• [Document excerpt]
§
# b14 armrest



## matcapir (Feb 20, 2005)

Ok, I've searched and read all the threads. I've called Nissan to order a center console armrest that was offered as an OEM upgrade which they new nothing about. I've emailed Mossy and haven't heard back. I've searched Ebay and Ebay Motors. 

I just need to know what year/model center console armrest will fit in a 96 200sx se-r. I am planning on putting hinges on whatever I get, so hinges aren't necessary. Just need something to work with. Any suggestions would be very appreciated.

Sorry if this should be in cosmetics, just wanted to ask the b14 section since many probably have done this and might be able to provide me with a part number to go to nissan with.


----------



## lshadoff (Nov 26, 2002)

The B14 arm rest is Part No. 999M1-LF004BK Order it from your Nissan Dealer.

Lew


----------



## pete? (Jul 6, 2004)

go to www.mossyperformance.com enter your car, go to the "interior" section and it will be there for $40 some


----------



## Wufaded (Oct 15, 2003)

1.6pete said:


> go to www.mosseyperformance.com enter your car, go to the "interior" section and it will be there for $40 some



You got the wrong website address.....

Call up your local Nissan dealer, they will be able to order it using the part # lshadoff provided. You can also order it from Mossy Nissan  or Performance Nissan...but of course they will tack on shipping fees...


----------



## pete? (Jul 6, 2004)

sorry bout the wrong addy :thumbup: 

heres a direct link to the arm rest


----------



## matcapir (Feb 20, 2005)

1.6pete said:


> sorry bout the wrong addy :thumbup:
> 
> heres a direct link to the arm rest



You guys are awesome, I can't wait to talk to the guy at Nissan who told me there was no such B14 armrest. He was treating me like an idiot until I asked him if there were any other models that would fit the b14, and then he actually stuttered. Anyway, the part number is exactly what I was looking for, thanks guys.


----------



## matcapir (Feb 20, 2005)

matcapir said:


> You guys are awesome, I can't wait to talk to the guy at Nissan who told me there was no such B14 armrest. He was treating me like an idiot until I asked him if there were any other models that would fit the b14, and then he actually stuttered. Anyway, the part number is exactly what I was looking for, thanks guys.
§
• [Task details] Using the B14 armrest thread, decide whether each statement agrees with it: (a) the part number given for the B14 armrest is 999M1-LF004BK; (b) the person who started the thread needs an armrest that already has hinges; (c) one reply puts the armrest's price on the website at a little over $40. Answer yes or no for each and quote the words of the thread that decide it. The lines after this thread have no connection to it.

• [Supplied material]
§
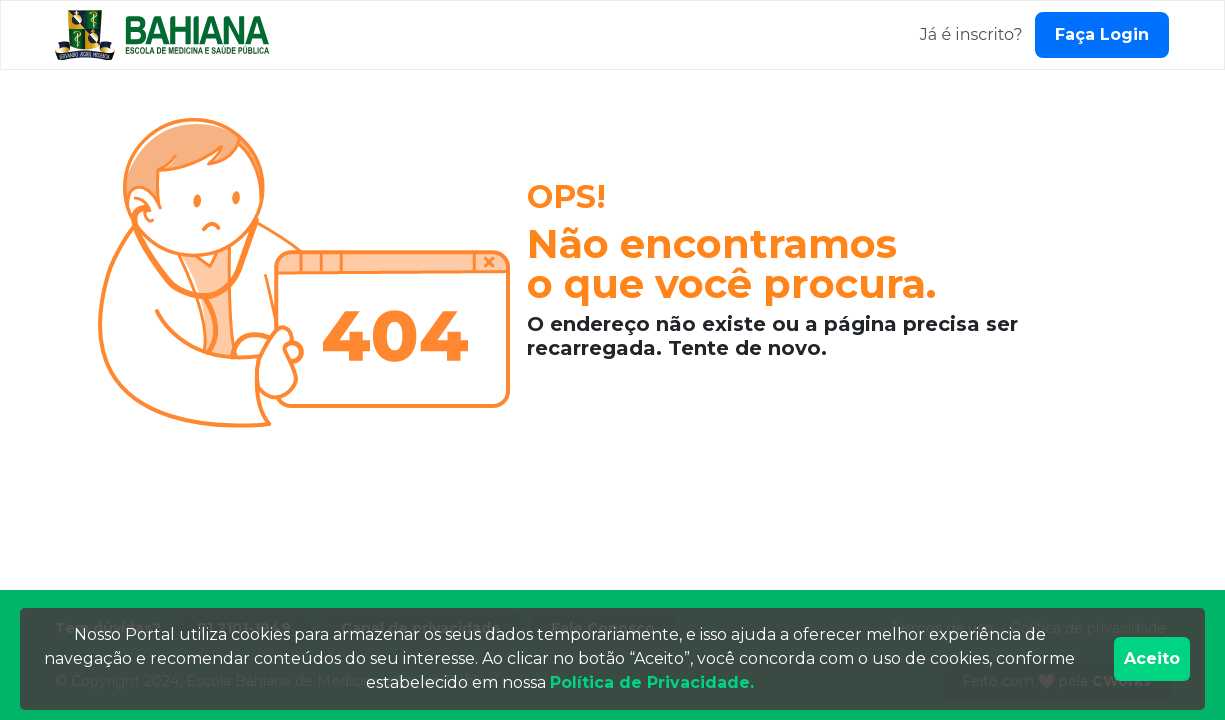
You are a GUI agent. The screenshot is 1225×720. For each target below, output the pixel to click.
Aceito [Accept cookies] (1152, 658)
§
• [Answer in full]
(a) Yes: "The B14 arm rest is Part No. 999M1-LF004BK"
(b) No: "I am planning on putting hinges on whatever I get, so hinges aren't necessary."
(c) Yes: "it will be there for $40 some"